begin Excerpt provided

Those who work on issues related to history approach the archive as natural scientists approach the laboratory: changing and manipulating hypotheses and assertions to fit records, or using records that will fit into the hypothesis. Archives have never been perceived as depositories of dead certainties, but archival documents have usually been considered as credibilia, sources worthy of belief. Generations perceived the archive as a trustworthy institution. Archives (or archivists) could play the role of social arbiters, both in forensic and historical disputes. The Archives were usually considered credible institutions even though, from the earliest times, they had housed infelicitous, misattributed, misidentified, or bluntly and consciously forged documents.

The authority of the archive as an institution traditionally rests on trust in the authenticity and integrity of the documents housed inside its walls, as well as on trust in the integrity of the archivists themselves, the custodians of the documents. To ensure documents can be trusted as evidence, there must be a clear and unbroken chain of custody — a record of who handled them and what was done with them. This proves they were protected both physically and with moral responsibility. A chronological documentation must be kept of how documents circulate (from officials or authors to the archive itself, and then their movement within the archive). From the 1830s onwards, several public manuals codified archival theory and practice. Among them were regulations requiring the respect pour les fonds, issued by François Guizot, the French minister of public instruction. Archival integrity also rested on the principle of provenance, which stipulates that records originating from a common source are kept together, if not physically, at least intellectually, with the help of the archival finding aids.

But a difficulty arises: the sheer fact of working on archives, the daily routine of this activity, endangers the authenticity and integrity of documents. To this day, no archive has ever been able to exist without some harm being done to the documents it keeps. Even in traditional archives, documents couldn’t remain completely unaltered. Keepers of the archives, minor officials, monks, scribes, or learned antiquarians would copy, re-scribe, translate, and annotate documents. The Library of Alexandria was one of the first known archives, as in Ptolemaic Alexandria, the librarian, “the guardian of the books”, was considered to be the “keeper of the archives”. It contained tens of thousands of papyrus scrolls, many of which were confiscated from ships in the city’s harbor and copied in the library (the copy was then returned to the owner). In the course of copying, the text was frequently altered. This could happen involuntarily through a mistake made by the scribbler, or consciously, to “improve” the original.

Archivists or philologists (“lovers of words”) of the Ptolemaic Museum were engaged in conserving, “rectifying” and restoring a past (corpus) that had supposedly become altered, distorted, contaminated or corrupted. The philologist Daniel Heller-Roazen writes that the Library of Alexandria, in its very notion and its practices, stood for an understanding of “history as catastrophe”. The ongoing daily activity of the Archive is a heroic attempt to preserve or restore the presumed but corrupted “original” and to prevent the worst from happening — a flood, a fire, an invasion of mice or worms, sudden technological changes, digital decay, or any event that can make retrieving documents impossible.

end Excerpt provided

• _Actions to take_:
1. Answer these questions using the excerpt on archives:
(a) Who issued the regulations requiring the respect pour les fonds, and what office did he hold?
(b) What does the principle of provenance stipulate?
(c) What was done with the papyrus scrolls confiscated from ships in the harbor of Ptolemaic Alexandria?
2. Transcribe the stretch of the excerpt on archives from "Those who work" through "consciously forged documents.".

begin Dataset entries

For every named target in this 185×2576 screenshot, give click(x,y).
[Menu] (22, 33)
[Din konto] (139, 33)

end Dataset entries
begin Dataset entries

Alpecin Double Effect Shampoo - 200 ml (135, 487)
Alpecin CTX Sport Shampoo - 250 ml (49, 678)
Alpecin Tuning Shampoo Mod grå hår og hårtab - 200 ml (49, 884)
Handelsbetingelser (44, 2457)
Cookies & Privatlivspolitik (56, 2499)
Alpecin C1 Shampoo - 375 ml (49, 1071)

end Dataset entries

• _Task-by-task results_:
1.
(a) François Guizot issued them. He was the French minister of public instruction.
(b) Records originating from a common source are kept together, if not physically, then at least intellectually, with the help of the archival finding aids.
(c) They were copied in the library, and the copy was then returned to the owner.

2.
Those who work on issues related to history approach the archive as natural scientists approach the laboratory: changing and manipulating hypotheses and assertions to fit records, or using records that will fit into the hypothesis. Archives have never been perceived as depositories of dead certainties, but archival documents have usually been considered as credibilia, sources worthy of belief. Generations perceived the archive as a trustworthy institution. Archives (or archivists) could play the role of social arbiters, both in forensic and historical disputes. The Archives were usually considered credible institutions even though, from the earliest times, they had housed infelicitous, misattributed, misidentified, or bluntly and consciously forged documents.